Required work:
Restate word for word every entry that appears below, skipping its pictures.

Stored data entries
= = = = = = =
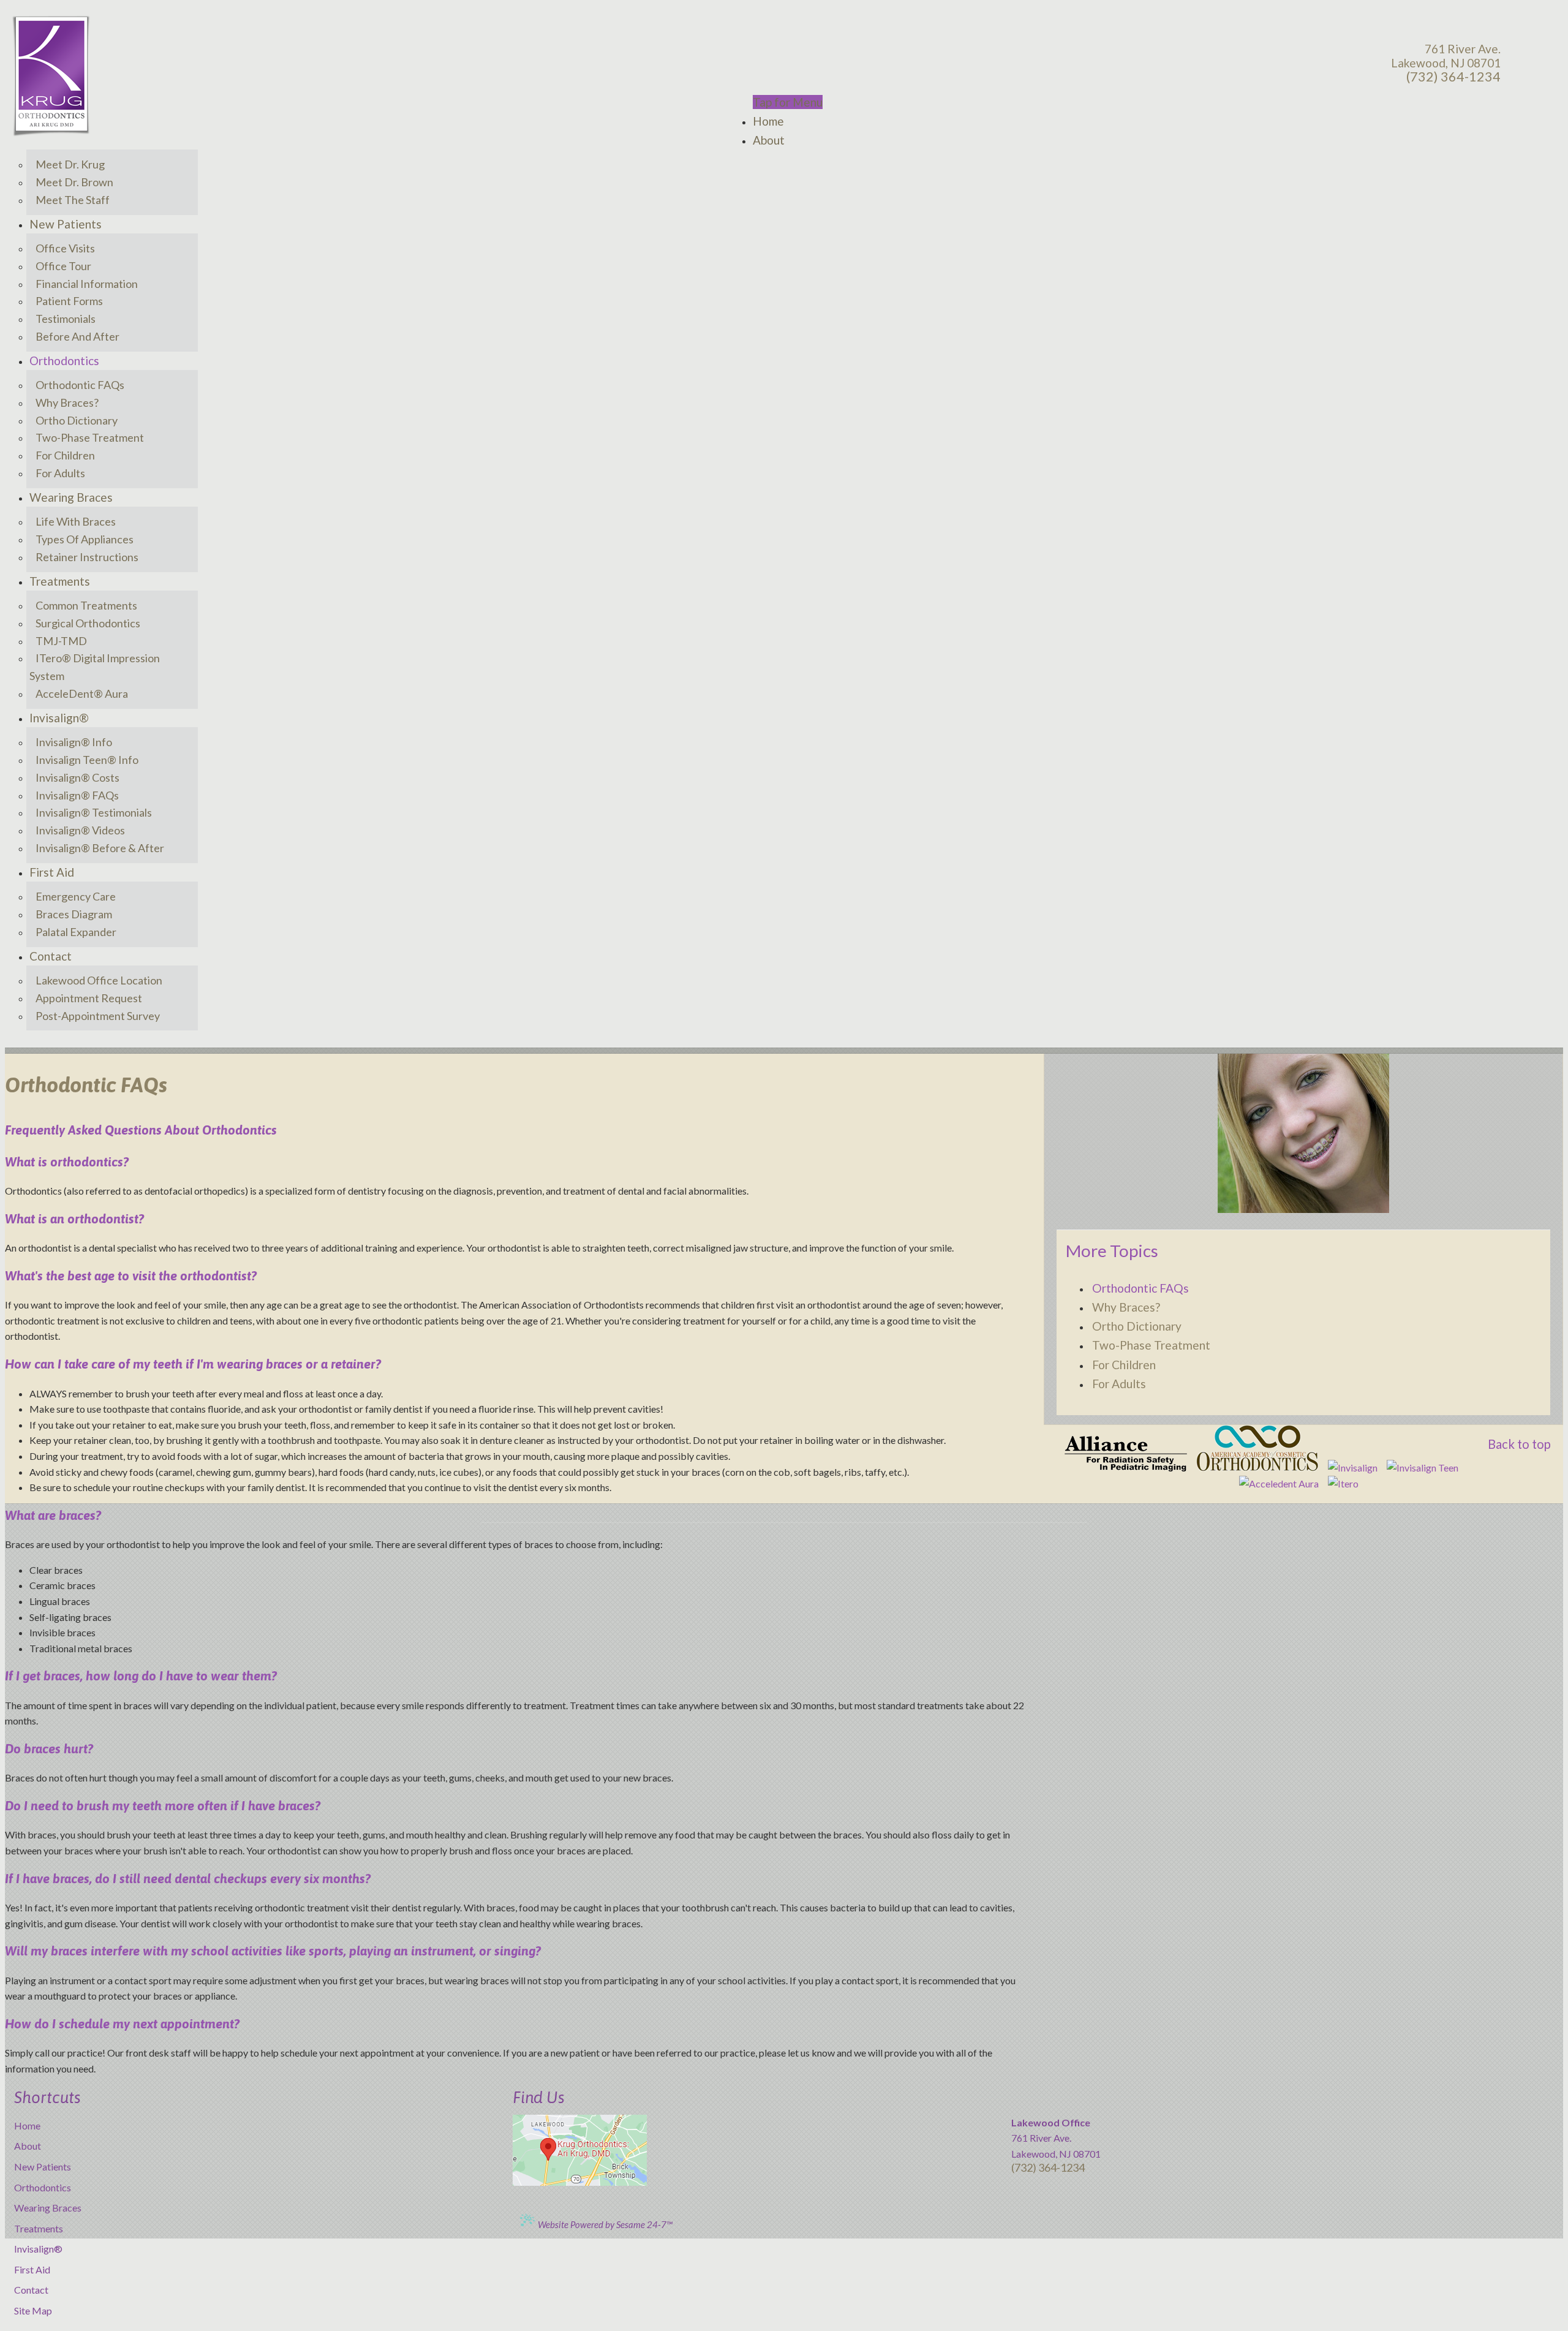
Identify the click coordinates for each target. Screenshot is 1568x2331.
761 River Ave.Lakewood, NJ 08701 (1446, 56)
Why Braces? (1126, 1307)
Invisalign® (38, 2248)
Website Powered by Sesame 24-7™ (604, 2224)
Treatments (38, 2228)
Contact (31, 2289)
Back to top (1519, 1444)
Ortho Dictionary (1137, 1326)
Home (27, 2125)
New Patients (42, 2166)
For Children (1124, 1365)
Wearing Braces (47, 2207)
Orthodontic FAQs (1140, 1288)
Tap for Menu (788, 102)
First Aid (32, 2269)
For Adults (1119, 1384)
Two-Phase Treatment (1151, 1345)
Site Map (33, 2310)
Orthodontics (42, 2187)
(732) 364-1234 (1453, 77)
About (27, 2146)
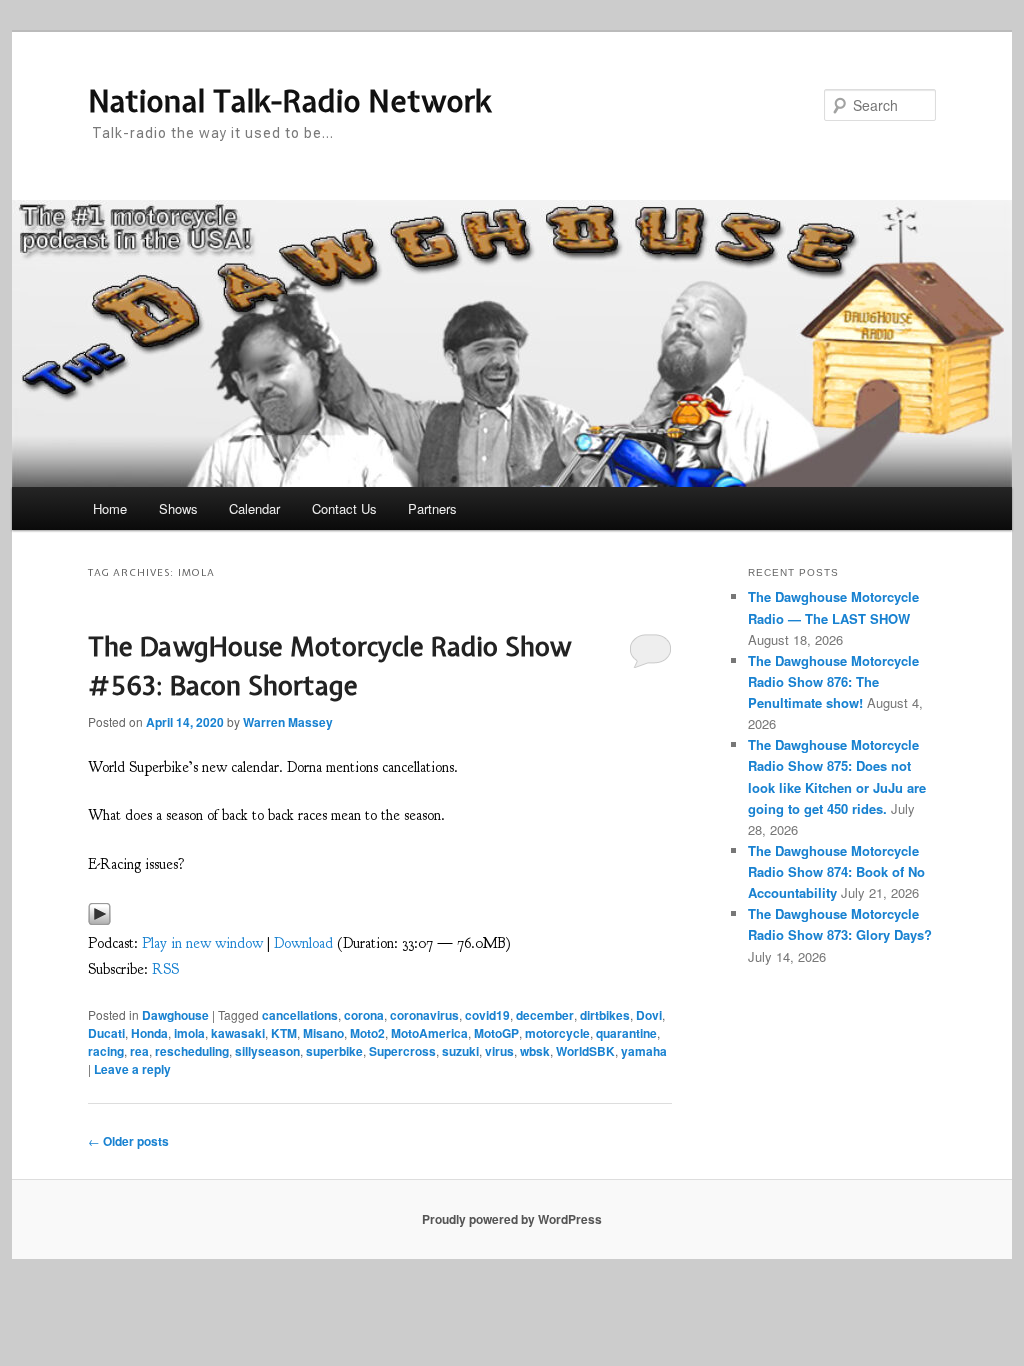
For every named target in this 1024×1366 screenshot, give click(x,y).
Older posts (128, 1141)
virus (499, 1051)
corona (364, 1015)
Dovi (649, 1015)
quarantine (626, 1033)
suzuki (460, 1051)
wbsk (535, 1051)
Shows (178, 508)
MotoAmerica (429, 1033)
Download (303, 943)
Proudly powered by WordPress (512, 1219)
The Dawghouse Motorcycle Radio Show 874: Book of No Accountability (836, 871)
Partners (432, 508)
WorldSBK (585, 1051)
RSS (165, 969)
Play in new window (202, 943)
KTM (284, 1033)
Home (110, 508)
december (545, 1015)
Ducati (106, 1033)
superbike (334, 1051)
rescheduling (192, 1051)
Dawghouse (175, 1015)
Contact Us (344, 508)
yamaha (644, 1051)
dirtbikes (605, 1015)
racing (106, 1051)
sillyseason (267, 1051)
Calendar (254, 508)
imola (189, 1033)
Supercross (402, 1051)
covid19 (487, 1015)
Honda (149, 1033)
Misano (323, 1033)
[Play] (99, 919)
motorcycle (557, 1033)
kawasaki (238, 1033)
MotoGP (496, 1033)
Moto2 (367, 1033)
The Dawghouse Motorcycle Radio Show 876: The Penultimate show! (833, 681)
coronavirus (424, 1015)
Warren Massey (288, 722)
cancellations (300, 1015)
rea (139, 1051)
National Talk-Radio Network (290, 101)
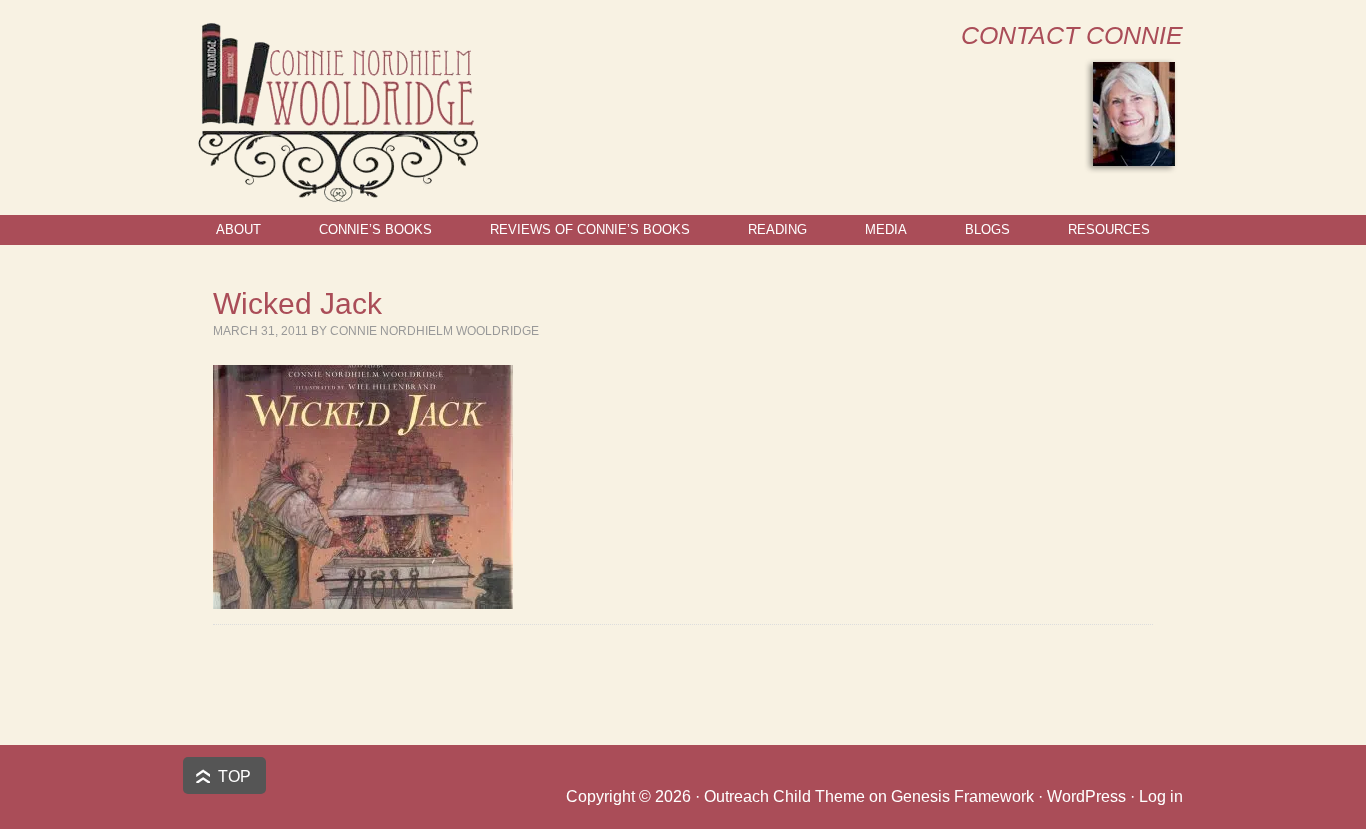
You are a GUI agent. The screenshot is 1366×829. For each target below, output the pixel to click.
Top (234, 776)
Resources (1109, 229)
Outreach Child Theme (784, 796)
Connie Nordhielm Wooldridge (434, 331)
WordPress (1086, 796)
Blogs (987, 229)
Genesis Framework (962, 796)
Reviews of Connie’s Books (590, 229)
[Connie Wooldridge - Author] (336, 193)
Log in (1161, 796)
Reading (777, 229)
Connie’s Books (375, 229)
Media (886, 229)
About (238, 229)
= = = = = = =
Response to the exercise:
Identify the click coordinates for each target. Screenshot is 1568x2331.
761 River Ave.Lakewood, NJ 08701 (1446, 56)
Why Braces? (1126, 1307)
Invisalign® (38, 2248)
Website Powered by Sesame 24-7™ (604, 2224)
Treatments (38, 2228)
Contact (31, 2289)
Back to top (1519, 1444)
Ortho Dictionary (1137, 1326)
Home (27, 2125)
New Patients (42, 2166)
For Children (1124, 1365)
Wearing Braces (47, 2207)
Orthodontic FAQs (1140, 1288)
Tap for Menu (788, 102)
First Aid (32, 2269)
For Adults (1119, 1384)
Two-Phase Treatment (1151, 1345)
Site Map (33, 2310)
Orthodontics (42, 2187)
(732) 364-1234 (1453, 77)
About (27, 2146)
For every named target in this 1024×1366 screenshot, give click(x,y).
Older posts (128, 1141)
virus (499, 1051)
corona (364, 1015)
Dovi (649, 1015)
quarantine (626, 1033)
suzuki (460, 1051)
wbsk (535, 1051)
Shows (178, 508)
MotoAmerica (429, 1033)
Download (303, 943)
Proudly powered by WordPress (512, 1219)
The Dawghouse Motorcycle Radio Show 874: Book of No Accountability (836, 871)
Partners (432, 508)
WorldSBK (585, 1051)
RSS (165, 969)
Play in new window (202, 943)
KTM (284, 1033)
Home (110, 508)
december (545, 1015)
Ducati (106, 1033)
superbike (334, 1051)
rescheduling (192, 1051)
Dawghouse (175, 1015)
Contact Us (344, 508)
yamaha (644, 1051)
dirtbikes (605, 1015)
racing (106, 1051)
sillyseason (267, 1051)
Calendar (254, 508)
imola (189, 1033)
Supercross (402, 1051)
covid19 (487, 1015)
Honda (149, 1033)
Misano (323, 1033)
[Play] (99, 919)
motorcycle (557, 1033)
kawasaki (238, 1033)
MotoGP (496, 1033)
Moto2 (367, 1033)
The Dawghouse Motorcycle Radio Show 876: The Penultimate show! (833, 681)
coronavirus (424, 1015)
Warren Massey (288, 722)
cancellations (300, 1015)
rea (139, 1051)
National Talk-Radio Network (290, 101)
You are a GUI agent. The screenshot is 1366×829. For each target below, output the pixel to click.
Top (234, 776)
Resources (1109, 229)
Outreach Child Theme (784, 796)
Connie Nordhielm Wooldridge (434, 331)
WordPress (1086, 796)
Blogs (987, 229)
Genesis Framework (962, 796)
Reviews of Connie’s Books (590, 229)
[Connie Wooldridge - Author] (336, 193)
Log in (1161, 796)
Reading (777, 229)
Connie’s Books (375, 229)
Media (886, 229)
About (238, 229)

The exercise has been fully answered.